__YOUR INSTRUCTIONS__.
Please pick out every line of the items below that contains the string "screenshot", and copy each one.

__STORED ROWS__.
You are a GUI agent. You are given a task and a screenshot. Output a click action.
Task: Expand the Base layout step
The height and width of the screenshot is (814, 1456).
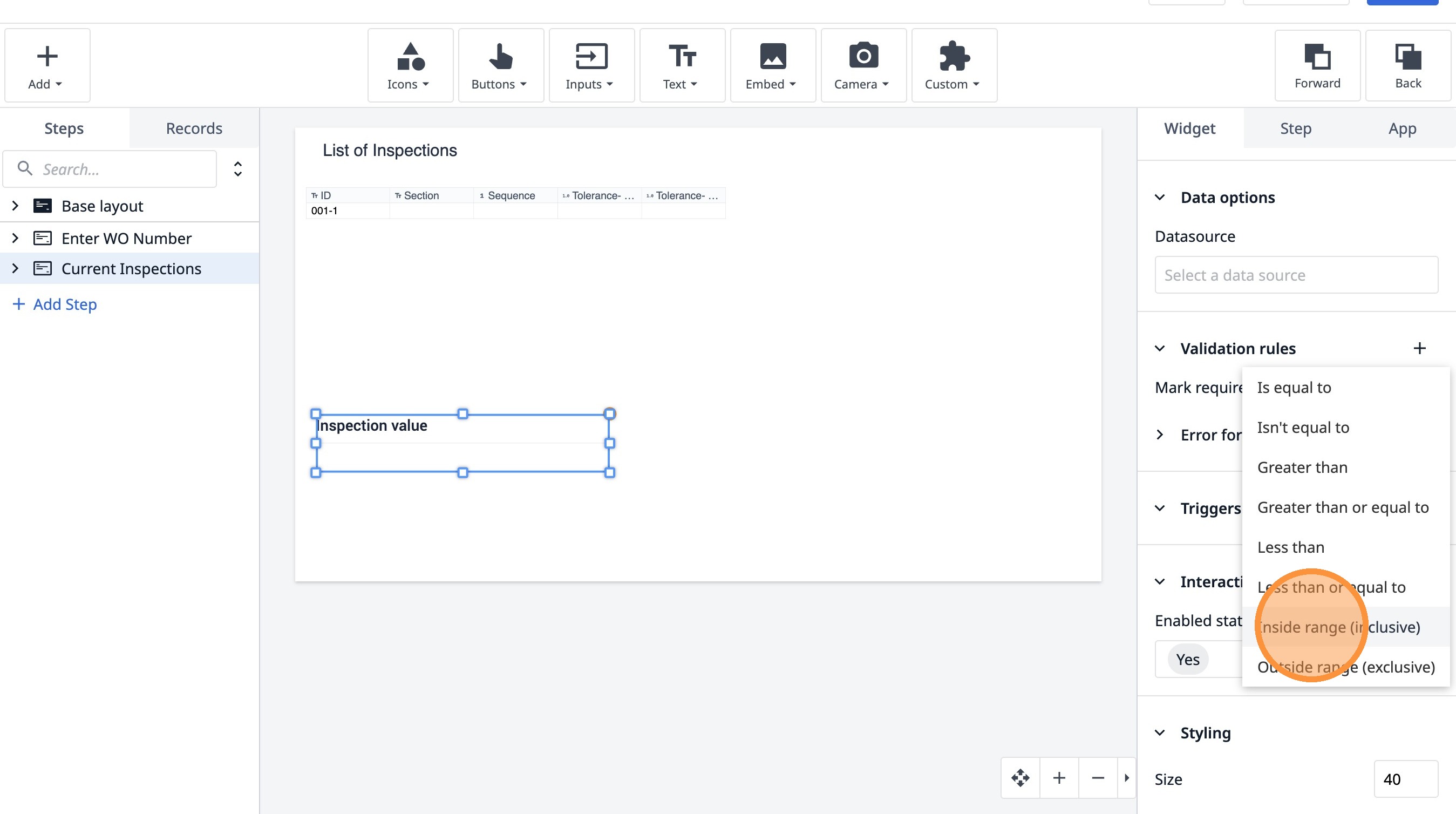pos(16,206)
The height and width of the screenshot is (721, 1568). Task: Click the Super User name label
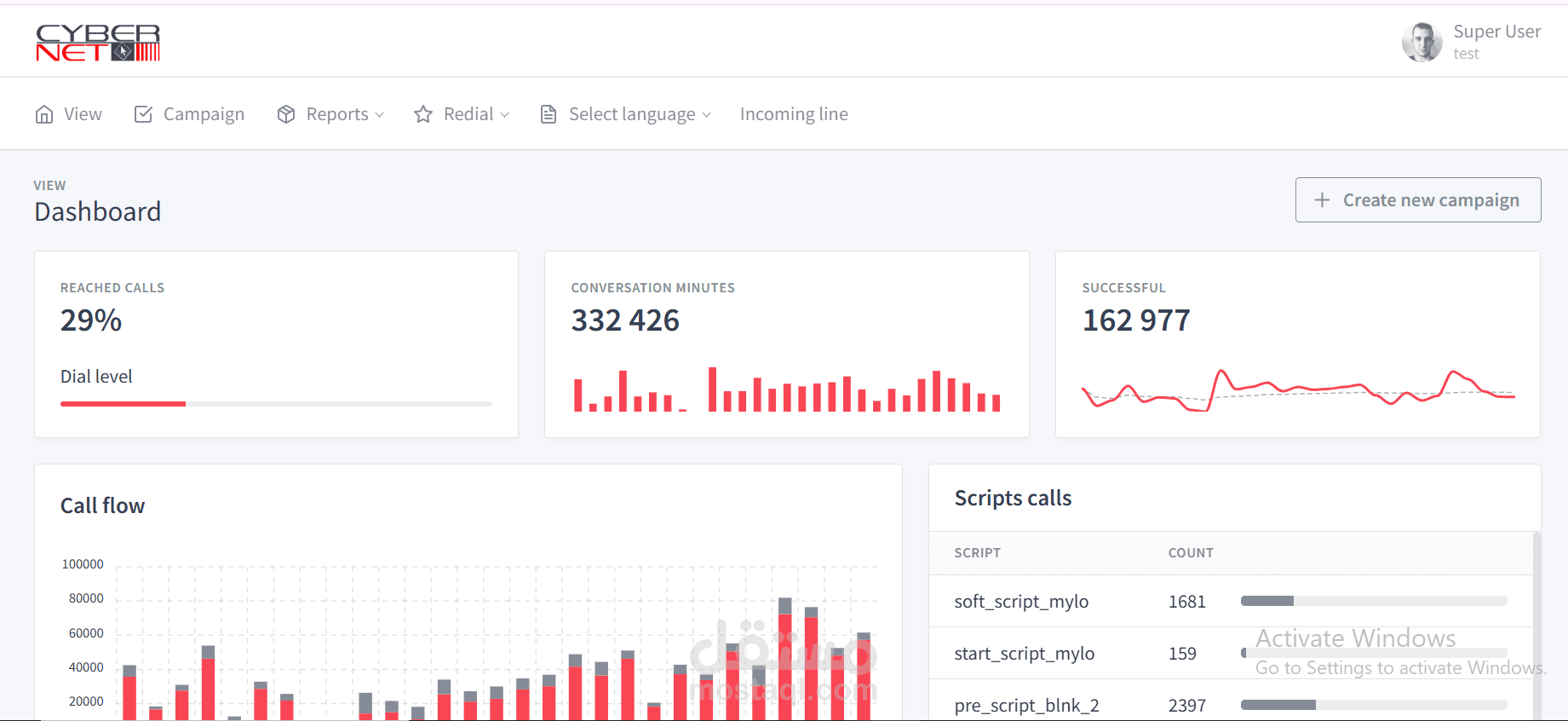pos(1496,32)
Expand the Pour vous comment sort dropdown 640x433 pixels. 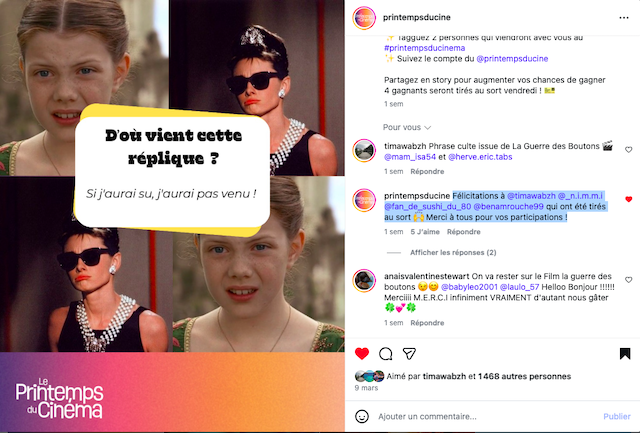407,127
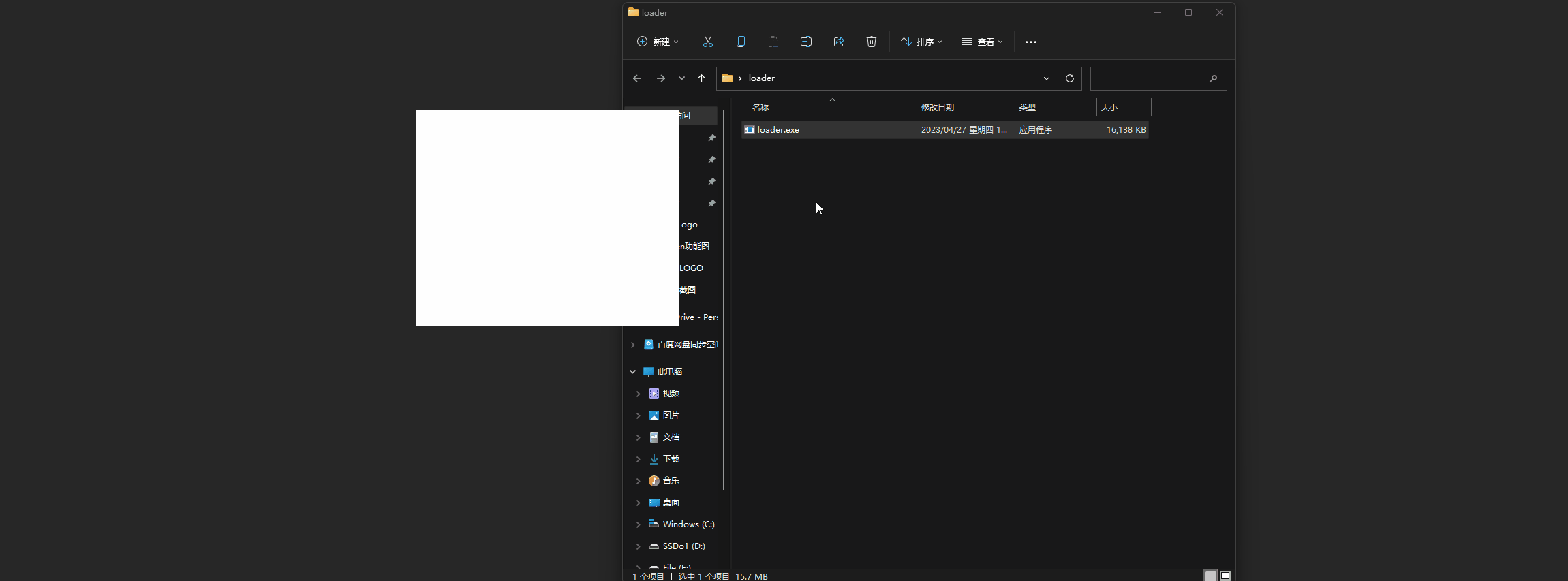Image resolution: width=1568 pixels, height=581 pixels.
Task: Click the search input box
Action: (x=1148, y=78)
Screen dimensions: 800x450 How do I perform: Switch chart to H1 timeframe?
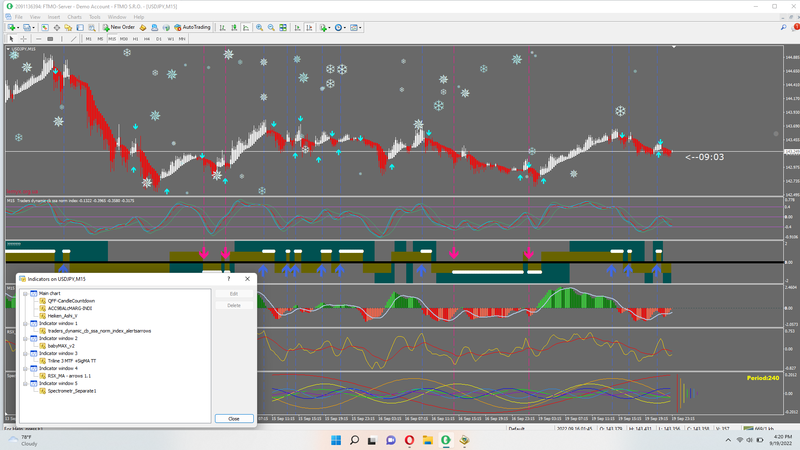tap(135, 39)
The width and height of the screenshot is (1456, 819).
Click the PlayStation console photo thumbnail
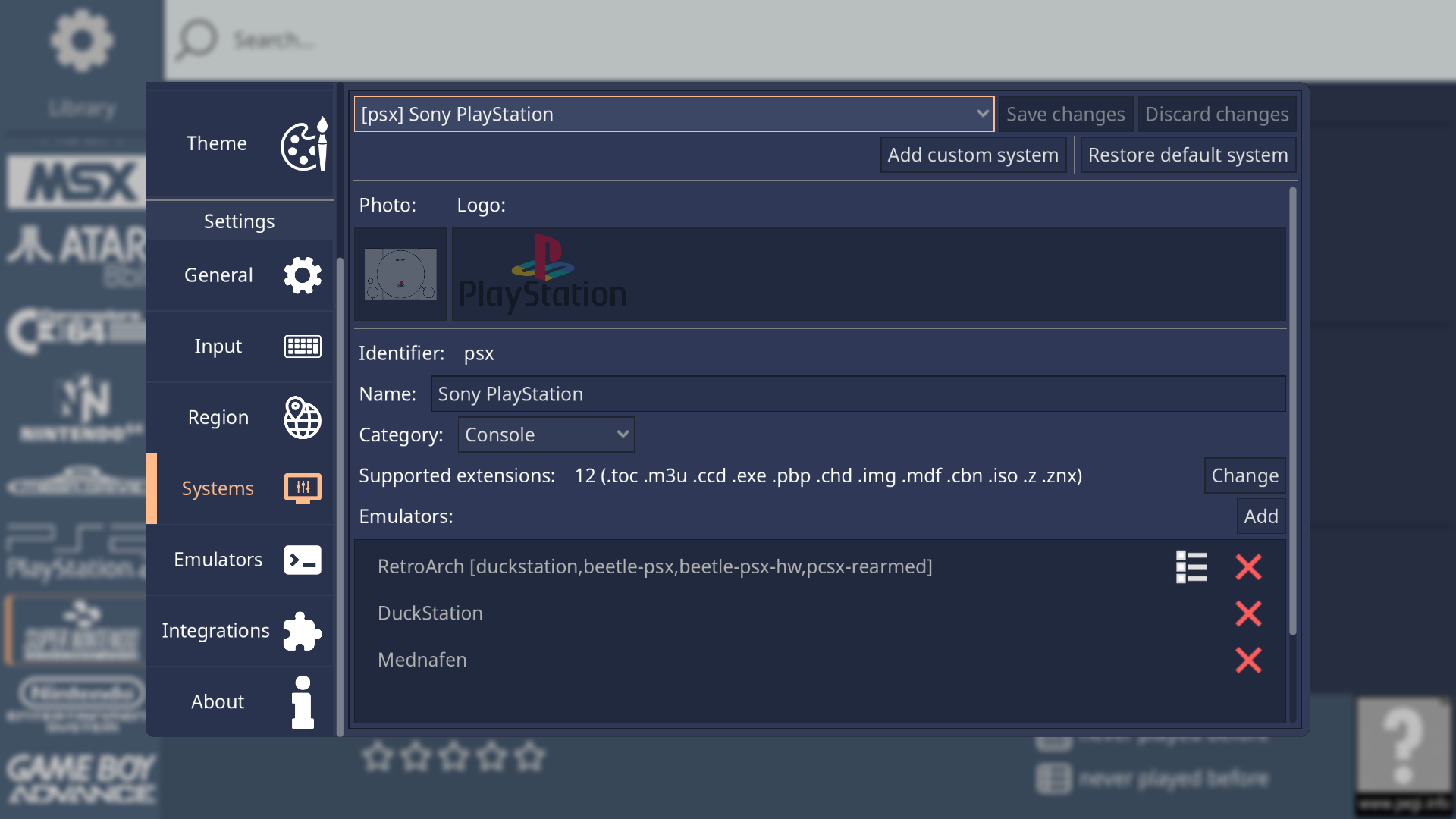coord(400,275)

__SOLUTION TO THIS TASK__.
You are a GUI agent. You are given a task and a screenshot. Output a click action.
The height and width of the screenshot is (814, 1456).
The height and width of the screenshot is (721, 1568). Task: Click the Super User name label
The width and height of the screenshot is (1456, 819).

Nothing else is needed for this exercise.